> [PROBLEM DESCRIPTION]: Without the pictures, write out every entry that follows exactly.

> [Saved data entries]:
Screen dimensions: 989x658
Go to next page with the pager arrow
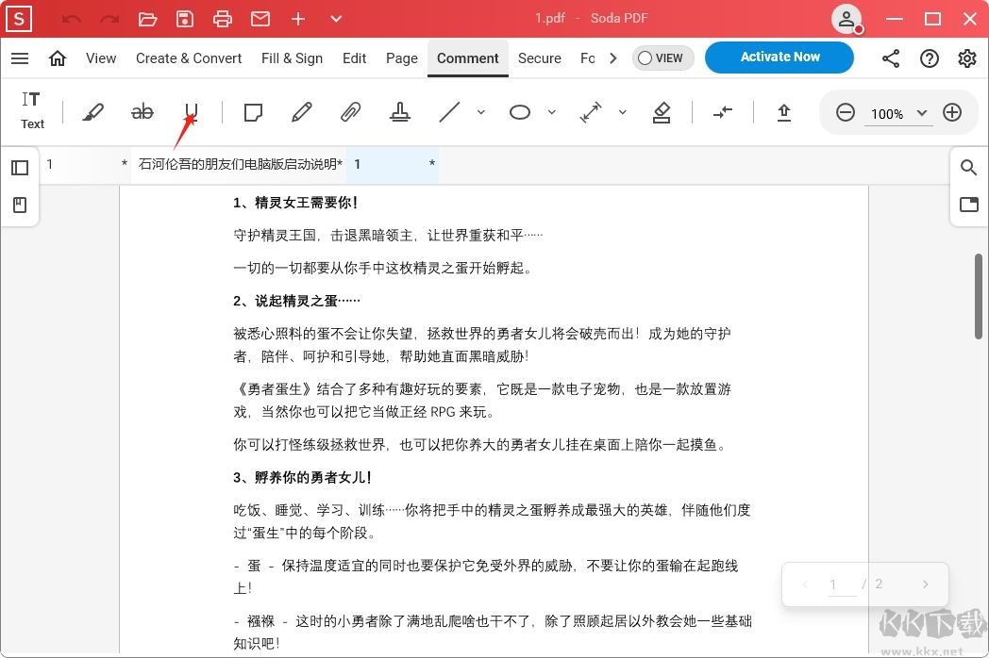[926, 584]
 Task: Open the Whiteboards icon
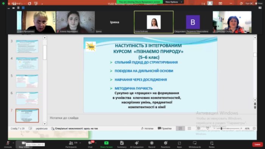[x=195, y=143]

> [RESULT OF THIS TASK]:
Screen dimensions: 989x658
Go to next page with the pager arrow
[926, 584]
 Task: Open the Whiteboards icon
[x=195, y=143]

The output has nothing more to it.